Those moments are your North Star. If your current path isn't leading to more of those moments, you’re spelling success wrong for your life.
Step 2: Set "Anti-Goals"
Most people set goals for what they want. Successful people also set "anti-goals"—what they want to avoid.
- I want to be a director, but I don't want to work weekends.
- I want to earn more, but I don't want to manage a large team.
- I want to be fit, but I don't want to spend 2 hours a day in a gym.
This helps you stay within the boundaries of a life you actually enjoy living.
Step 3: Audit Your Circle
You are the average of the five people you spend the most time with. If everyone around you is obsessed with status symbols, you will be too. It’s tribal.
Find people who spell success differently. Find the guy who turned down a promotion to coach his daughter's soccer team. Find the woman who lives in a tiny house so she can travel six months a year. They will give you "permission" to redefine your own terms.
Step 4: The Reverse Retirement Test
Ask yourself: If I were 80 years old looking back, would I be proud of this decision?
This is the ultimate clarity tool. At 80, you won't care about the LinkedIn engagement on your last post. You’ll care about the quality of your character and the depth of your relationships.
The Reality of Failure
You can’t talk about success without talking about the "F" word.

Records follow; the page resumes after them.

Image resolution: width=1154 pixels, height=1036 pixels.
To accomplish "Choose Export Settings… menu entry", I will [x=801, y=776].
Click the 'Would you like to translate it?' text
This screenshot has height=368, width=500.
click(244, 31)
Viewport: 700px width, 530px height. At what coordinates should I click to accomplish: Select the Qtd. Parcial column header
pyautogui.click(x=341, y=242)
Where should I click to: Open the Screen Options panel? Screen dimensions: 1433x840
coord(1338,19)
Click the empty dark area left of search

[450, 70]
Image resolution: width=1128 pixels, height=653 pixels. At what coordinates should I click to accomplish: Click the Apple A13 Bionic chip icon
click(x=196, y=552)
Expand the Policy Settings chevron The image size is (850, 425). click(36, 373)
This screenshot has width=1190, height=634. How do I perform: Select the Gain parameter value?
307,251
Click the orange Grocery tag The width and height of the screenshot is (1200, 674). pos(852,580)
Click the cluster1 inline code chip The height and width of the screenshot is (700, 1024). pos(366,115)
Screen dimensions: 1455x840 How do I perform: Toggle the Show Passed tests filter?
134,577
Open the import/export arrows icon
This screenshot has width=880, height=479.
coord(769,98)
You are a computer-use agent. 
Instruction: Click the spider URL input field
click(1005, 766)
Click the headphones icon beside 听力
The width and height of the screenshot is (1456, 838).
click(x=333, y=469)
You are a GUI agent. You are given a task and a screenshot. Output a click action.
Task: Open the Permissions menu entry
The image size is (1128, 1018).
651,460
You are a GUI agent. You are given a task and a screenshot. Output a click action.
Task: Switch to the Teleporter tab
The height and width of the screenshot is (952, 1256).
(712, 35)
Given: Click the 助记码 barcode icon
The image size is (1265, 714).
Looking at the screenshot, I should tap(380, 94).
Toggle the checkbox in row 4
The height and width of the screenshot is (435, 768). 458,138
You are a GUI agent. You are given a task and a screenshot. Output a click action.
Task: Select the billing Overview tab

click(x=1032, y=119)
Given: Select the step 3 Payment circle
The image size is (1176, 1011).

Failure isn't the opposite of success; it’s a component of it. The only way to never fail is to never try anything interesting.
The trick is "failing small" and "failing fast." In the tech world, they call it iteration. In real life, it’s called learning. If you’re not failing occasionally, your definition of success is probably too safe. You’re playing on the "Easy" setting, and there are no trophies for that.
A Final Thought on the Spelling
At the end of the day, how do you spell success is a question only you can answer.
It’s not a standardized test. There is no answer key in the back of the book.
If you feel like you’re constantly falling short, maybe it’s not because you aren't doing enough. Maybe it’s because you’re measuring yourself against a yardstick that doesn't belong to you.
Throw the yardstick away. Build your own.
Next Steps for Your Personal Definition:
- Define your "Floor": What is the minimum amount of money and health you need to feel secure? Once you hit that, every extra bit should be weighed against the cost of your time.
- Track "Joy Hours": For one week, keep a log of every hour you spent doing something that actually made you feel fulfilled. Try to increase that number by just 10% next month.
- Purge your Feed: Unfollow every account that makes you feel "less than" or triggers a need for unnecessary consumption.
- Write your Eulogy: It sounds morbid, but it’s the best way to find your values. What do you want people to say about you when you're gone? Work backward from there.